The Chinese delegation and Rev. Dr Olav Fykse Tveit
The Chinese delegation and Rev. Dr Olav Fykse Tveit (photo: CCC&TSPM )
By Gu Jingqin (from CCC&TSPM)March 17th, 2018

A six-person delegation of the Chinese church attended the 14th Conference on World Mission and Evangelism held in Arusha, Tanzania, on March 8-13, 2018.

The team included three formal representatives and three young people who engage in the Global Ecumenical Theological Institute 2018 in accompaniment of the conference. 

The Chinese delegation joined in activities including plenaries on theological education and interfaith dialogue, and women and young ministries shows. In addition, they shared stories of the Chinese church and how the church promotes its development through theological education and social service. 

As a representative of the church in Asia, Rev. Lin Manhong, associate general secretary of the CCC, reflected on the theme that mission is contextual and prophetic via the exciting experiences of Chinese Christians. 

In the opening ceremony, WCC general secretary Rev. Dr Olav Fykse Tveit said that this conference is a milestone in modern church history and called on all the participants to identify the direction of the mission of the church.

The first conference was conducted in 1910 when around 1,000 participants from different countries, churches, and missionary societies gathered in Edinburgh, seen as the beginning of the modern Protestant Christian ecumenical movement. 

When the International Missionary Council (IMC), one of the outcomes of Edinburgh, merged with the World Council of Churches in 1961, the conference became one of CCC's agenda, second to the WCC Assembly, according to the official website of the WCC. Based on the rules of the Commission on World Mission and Evangelism (CWME), the CWME conference is usually hosted once in between two WCC assemblies. 

This year 1,024 people joined in the conference, the highest number in its history.
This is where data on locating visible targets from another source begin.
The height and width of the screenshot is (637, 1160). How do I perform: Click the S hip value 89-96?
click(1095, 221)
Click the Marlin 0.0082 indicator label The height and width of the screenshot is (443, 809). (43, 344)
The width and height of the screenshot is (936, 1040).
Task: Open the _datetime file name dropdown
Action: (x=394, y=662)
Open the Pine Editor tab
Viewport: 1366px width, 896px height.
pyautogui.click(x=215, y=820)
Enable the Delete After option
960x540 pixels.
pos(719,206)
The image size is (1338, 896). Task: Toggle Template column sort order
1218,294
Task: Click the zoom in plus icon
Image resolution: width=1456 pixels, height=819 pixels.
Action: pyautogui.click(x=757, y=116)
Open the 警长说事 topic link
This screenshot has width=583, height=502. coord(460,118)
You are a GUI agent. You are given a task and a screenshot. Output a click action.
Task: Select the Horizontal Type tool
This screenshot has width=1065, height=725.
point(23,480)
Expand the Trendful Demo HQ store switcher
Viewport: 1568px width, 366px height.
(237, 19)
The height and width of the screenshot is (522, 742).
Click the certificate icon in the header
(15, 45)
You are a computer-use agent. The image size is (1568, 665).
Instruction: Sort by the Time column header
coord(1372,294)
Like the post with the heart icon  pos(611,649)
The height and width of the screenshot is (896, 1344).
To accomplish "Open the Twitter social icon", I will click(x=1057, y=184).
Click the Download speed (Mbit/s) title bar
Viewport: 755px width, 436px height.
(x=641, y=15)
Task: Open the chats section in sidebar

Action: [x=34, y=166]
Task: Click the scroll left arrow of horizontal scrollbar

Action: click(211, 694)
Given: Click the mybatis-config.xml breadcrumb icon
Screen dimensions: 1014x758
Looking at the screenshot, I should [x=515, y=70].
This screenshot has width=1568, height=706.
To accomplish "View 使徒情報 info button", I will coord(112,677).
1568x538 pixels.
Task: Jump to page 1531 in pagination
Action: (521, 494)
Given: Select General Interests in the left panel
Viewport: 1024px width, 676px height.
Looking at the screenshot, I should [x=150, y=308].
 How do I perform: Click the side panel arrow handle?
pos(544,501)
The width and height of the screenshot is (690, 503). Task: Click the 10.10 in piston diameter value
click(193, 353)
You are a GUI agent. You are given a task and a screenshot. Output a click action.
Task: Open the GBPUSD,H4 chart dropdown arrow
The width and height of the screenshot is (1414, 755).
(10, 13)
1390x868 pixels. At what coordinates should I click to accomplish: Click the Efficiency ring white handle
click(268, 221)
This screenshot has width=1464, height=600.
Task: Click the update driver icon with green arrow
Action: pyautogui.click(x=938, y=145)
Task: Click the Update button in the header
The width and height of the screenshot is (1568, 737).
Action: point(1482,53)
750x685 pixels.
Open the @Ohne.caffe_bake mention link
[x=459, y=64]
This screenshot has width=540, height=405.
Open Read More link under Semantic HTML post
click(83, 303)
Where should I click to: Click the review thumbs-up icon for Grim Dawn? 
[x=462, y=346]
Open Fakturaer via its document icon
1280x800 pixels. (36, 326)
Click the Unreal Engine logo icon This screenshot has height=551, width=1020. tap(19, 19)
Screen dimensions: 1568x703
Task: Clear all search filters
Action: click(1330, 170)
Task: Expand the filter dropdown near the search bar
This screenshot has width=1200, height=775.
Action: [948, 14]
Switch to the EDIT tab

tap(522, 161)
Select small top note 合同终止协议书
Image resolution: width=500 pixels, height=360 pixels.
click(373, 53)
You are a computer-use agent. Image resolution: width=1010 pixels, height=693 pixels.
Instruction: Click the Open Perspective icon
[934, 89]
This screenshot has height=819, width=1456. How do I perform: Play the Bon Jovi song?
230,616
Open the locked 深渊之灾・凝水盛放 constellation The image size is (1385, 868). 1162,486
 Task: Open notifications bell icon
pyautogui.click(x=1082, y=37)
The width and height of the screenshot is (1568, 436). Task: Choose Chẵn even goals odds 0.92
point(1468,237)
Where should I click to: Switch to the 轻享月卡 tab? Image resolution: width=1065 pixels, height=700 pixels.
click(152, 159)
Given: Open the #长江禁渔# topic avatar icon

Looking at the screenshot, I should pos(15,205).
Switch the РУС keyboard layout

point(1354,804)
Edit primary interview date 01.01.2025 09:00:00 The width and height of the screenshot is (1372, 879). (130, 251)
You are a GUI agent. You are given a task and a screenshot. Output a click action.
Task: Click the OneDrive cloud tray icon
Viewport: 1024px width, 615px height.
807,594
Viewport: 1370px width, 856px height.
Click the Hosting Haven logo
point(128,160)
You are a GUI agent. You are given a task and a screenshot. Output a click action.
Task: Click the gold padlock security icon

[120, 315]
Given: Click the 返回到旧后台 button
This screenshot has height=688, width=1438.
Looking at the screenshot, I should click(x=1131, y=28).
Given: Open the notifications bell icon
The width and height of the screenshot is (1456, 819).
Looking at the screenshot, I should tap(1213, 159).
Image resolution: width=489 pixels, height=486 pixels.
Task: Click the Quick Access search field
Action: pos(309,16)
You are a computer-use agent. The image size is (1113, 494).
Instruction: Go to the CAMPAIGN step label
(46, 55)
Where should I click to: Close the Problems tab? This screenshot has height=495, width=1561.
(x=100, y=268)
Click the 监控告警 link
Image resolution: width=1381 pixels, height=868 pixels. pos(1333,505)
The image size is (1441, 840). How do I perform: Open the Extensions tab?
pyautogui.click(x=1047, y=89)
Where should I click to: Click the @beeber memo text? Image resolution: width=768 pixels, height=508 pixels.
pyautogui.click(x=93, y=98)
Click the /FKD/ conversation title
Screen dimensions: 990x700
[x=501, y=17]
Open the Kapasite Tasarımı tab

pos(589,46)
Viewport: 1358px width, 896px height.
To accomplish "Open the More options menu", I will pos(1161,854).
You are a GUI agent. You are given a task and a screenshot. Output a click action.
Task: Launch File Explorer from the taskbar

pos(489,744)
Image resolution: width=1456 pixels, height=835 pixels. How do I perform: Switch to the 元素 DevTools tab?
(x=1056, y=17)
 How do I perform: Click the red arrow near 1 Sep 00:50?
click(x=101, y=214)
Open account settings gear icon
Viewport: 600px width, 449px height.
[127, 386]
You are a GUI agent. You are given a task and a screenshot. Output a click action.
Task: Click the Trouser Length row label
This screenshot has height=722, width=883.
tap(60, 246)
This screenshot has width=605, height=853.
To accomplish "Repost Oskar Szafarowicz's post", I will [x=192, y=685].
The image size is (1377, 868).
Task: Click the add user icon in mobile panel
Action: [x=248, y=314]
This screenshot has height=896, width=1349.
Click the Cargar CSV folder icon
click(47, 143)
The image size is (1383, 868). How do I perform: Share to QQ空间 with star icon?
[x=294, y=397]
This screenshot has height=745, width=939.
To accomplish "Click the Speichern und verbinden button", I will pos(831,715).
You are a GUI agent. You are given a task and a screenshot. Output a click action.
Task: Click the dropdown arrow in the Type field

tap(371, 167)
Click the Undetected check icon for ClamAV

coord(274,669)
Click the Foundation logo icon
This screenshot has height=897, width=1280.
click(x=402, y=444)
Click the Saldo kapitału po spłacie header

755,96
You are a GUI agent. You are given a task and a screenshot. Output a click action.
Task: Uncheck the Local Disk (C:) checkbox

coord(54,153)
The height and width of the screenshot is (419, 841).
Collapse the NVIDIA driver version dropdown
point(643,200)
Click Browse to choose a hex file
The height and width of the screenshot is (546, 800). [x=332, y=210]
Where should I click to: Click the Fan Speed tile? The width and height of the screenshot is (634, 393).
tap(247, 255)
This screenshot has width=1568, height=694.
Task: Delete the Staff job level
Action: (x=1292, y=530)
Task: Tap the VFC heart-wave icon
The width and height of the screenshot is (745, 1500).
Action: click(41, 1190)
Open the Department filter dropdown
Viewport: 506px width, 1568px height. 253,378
It has gathered representatives of the WCC member churches and relevant missionary organizations, Orthodox, Roman Catholic, Evangelical, Pentecostal, World Evangelical Alliance, and the Lausanne Movement.

The conference received letters and videos of congratulation from Pope Francis of the Catholic Church, Ecumenical Patriarch Bartholomew I of Constantinople, and Archbishop of Canterbury Justin Welby.